Idaho Democrats are working hard every day to bring smart and innovative policy to the state. But year after year, our ideas are shoved into drawers never to see the light of a committee room. Bills about Sharia Law can get a print hearing, but our minimum wage increase legislation never gets heard. The GOP can even get a bill to the House Floor that would give you the freedom to decide whether to place a license plate on your front bumper, but our bill about wage theft gets thrown to the Ways & Means cemetery.
Do you think these bills deserve a hearing? Call Speaker Bedke and tell him these bills deserve a hearing.
Speaker Scott Bedke: (208) 332-1111 ; firstname.lastname@example.org
Tales from Speaker Bedke’s legislative crypt
Welcome to the legislative crypt, where good ideas go to die — that is, of course, if those good ideas originate with Idaho Democrats.

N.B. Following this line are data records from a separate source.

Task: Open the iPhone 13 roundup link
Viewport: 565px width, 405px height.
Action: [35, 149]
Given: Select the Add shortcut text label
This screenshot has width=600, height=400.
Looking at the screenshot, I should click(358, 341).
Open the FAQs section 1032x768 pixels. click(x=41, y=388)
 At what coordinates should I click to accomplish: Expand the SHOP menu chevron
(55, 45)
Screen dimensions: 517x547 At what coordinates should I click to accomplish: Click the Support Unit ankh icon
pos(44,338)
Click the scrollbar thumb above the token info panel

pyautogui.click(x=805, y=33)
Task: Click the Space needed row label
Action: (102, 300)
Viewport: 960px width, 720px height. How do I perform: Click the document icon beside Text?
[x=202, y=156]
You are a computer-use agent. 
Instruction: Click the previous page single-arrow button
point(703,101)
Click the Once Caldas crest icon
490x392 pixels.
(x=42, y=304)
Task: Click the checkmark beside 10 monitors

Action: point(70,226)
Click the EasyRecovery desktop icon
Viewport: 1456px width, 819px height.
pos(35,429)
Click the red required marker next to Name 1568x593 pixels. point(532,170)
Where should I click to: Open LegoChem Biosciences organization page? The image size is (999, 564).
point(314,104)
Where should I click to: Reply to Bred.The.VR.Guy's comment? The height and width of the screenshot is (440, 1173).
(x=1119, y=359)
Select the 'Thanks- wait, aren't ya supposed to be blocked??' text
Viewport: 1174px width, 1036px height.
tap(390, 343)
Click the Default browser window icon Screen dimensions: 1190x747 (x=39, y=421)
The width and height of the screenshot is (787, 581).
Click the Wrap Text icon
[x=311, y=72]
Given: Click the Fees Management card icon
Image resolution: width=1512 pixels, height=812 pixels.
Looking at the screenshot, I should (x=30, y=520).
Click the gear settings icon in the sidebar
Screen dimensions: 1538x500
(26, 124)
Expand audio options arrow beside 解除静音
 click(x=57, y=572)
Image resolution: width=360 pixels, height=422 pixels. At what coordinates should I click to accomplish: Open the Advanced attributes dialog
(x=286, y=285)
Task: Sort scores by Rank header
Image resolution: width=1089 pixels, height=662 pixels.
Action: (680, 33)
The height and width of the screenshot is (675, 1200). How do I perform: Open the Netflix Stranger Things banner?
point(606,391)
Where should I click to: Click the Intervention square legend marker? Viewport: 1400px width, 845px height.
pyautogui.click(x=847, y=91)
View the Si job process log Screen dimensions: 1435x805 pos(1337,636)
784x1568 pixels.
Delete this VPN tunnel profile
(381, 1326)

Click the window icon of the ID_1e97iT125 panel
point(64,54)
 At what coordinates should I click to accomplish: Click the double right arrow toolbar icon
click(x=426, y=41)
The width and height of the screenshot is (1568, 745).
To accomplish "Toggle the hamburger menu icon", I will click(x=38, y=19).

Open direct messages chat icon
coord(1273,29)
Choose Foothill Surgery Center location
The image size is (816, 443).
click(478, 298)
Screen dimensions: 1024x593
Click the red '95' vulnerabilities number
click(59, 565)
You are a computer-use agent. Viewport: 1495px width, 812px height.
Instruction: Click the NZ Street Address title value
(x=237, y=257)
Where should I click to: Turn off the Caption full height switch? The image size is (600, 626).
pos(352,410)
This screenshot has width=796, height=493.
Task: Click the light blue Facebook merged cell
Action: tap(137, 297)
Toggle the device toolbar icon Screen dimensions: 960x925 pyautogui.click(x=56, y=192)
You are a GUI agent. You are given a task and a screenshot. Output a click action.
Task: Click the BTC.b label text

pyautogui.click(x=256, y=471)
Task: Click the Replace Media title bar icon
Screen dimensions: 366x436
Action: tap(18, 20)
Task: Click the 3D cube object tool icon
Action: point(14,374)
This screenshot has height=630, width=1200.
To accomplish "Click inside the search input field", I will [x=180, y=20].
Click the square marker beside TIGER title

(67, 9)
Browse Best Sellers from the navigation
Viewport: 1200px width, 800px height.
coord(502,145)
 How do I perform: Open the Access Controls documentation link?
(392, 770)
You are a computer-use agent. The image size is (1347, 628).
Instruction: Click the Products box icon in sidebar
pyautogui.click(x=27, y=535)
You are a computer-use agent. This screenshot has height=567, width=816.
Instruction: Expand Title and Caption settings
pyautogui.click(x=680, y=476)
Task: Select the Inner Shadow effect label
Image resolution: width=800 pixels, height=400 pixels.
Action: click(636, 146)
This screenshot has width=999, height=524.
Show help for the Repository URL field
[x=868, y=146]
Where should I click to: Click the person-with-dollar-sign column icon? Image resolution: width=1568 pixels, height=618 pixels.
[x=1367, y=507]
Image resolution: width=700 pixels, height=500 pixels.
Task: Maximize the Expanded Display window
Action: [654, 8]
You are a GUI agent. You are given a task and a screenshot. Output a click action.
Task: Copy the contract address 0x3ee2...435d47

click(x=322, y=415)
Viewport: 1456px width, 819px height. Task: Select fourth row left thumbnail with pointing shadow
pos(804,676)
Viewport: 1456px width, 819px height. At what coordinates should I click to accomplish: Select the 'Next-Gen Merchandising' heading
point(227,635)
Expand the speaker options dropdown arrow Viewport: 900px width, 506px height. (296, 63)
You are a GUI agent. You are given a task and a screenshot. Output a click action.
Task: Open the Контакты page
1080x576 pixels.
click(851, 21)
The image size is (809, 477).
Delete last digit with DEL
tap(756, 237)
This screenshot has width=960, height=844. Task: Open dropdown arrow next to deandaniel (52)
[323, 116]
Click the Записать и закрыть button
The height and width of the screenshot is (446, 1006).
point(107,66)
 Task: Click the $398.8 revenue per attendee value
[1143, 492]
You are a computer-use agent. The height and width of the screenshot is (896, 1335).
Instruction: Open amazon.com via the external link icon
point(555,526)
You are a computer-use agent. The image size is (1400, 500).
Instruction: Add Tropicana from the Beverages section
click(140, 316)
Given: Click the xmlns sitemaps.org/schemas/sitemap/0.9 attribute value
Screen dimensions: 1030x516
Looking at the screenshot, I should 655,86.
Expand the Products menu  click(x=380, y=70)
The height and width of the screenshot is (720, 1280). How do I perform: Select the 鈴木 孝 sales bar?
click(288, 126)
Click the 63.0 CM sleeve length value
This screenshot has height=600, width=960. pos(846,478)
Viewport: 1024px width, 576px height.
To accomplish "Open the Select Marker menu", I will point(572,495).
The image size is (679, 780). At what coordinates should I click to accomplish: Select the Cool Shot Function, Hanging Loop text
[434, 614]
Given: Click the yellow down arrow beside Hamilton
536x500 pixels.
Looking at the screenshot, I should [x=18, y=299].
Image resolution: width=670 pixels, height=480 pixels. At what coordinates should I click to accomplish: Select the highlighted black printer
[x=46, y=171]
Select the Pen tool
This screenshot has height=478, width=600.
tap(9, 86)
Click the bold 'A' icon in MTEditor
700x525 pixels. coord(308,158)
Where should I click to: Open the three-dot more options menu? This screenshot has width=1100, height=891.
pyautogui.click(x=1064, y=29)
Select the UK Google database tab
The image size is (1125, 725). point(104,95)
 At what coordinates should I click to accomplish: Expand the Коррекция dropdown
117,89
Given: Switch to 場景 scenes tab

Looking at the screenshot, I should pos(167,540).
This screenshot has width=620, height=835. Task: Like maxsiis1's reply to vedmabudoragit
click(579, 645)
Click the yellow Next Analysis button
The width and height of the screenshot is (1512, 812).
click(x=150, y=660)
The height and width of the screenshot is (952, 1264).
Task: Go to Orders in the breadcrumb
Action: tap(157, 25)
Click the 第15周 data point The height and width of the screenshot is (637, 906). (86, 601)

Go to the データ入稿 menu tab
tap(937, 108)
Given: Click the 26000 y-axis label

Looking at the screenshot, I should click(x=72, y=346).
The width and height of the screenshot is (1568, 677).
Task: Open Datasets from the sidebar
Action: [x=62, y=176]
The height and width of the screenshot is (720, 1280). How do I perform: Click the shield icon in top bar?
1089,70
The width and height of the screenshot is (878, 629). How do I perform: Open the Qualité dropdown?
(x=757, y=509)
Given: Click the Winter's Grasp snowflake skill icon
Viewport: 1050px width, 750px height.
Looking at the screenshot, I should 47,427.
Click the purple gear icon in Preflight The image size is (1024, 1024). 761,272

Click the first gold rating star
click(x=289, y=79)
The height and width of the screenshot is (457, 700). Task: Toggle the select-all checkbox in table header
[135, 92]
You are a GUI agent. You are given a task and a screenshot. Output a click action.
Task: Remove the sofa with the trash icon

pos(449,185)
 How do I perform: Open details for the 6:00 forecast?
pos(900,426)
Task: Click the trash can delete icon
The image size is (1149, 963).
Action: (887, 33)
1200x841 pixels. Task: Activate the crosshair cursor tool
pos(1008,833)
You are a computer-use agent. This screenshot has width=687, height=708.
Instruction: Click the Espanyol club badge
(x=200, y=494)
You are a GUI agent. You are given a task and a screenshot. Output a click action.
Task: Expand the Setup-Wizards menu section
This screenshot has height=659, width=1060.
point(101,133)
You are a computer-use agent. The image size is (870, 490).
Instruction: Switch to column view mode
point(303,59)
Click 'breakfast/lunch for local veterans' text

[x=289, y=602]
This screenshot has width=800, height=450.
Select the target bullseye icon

The sign at the gate reads: House Ways and Means Committee. That’s where House Speaker Scott Bedke assigns bills he means to ignore. No way does the Ways and Means Committee even convene without Bedke’s say-so.
Now resting comfortably in the speaker’s committee, never to be heard from again, are a series of “personal bills” House Democrats introduced earlier in the session. Among them:
l House Bill 72 — House Democratic Leader Mat Erpelding of Boise proposes the first boost in Idaho’s minimum wage since Congress last raised the federal standard to $7.25 an hour nearly a decade ago. This measure would incrementally elevate Idaho’s minimum wage to $12 by 2019 and then adjust it for inflation thereafter.
l House Bill 69 — Another Erpelding measure would add the words “sexual orientation and gender identity” to Idaho’s Human Rights Act, thereby banning discrimination on the job, in housing and in public accommodations. Year after year, legislative leadership has refused to pursue this legislation, leaving it to cities such as Lewiston and Moscow to pass their own anti-discrimination ordinances.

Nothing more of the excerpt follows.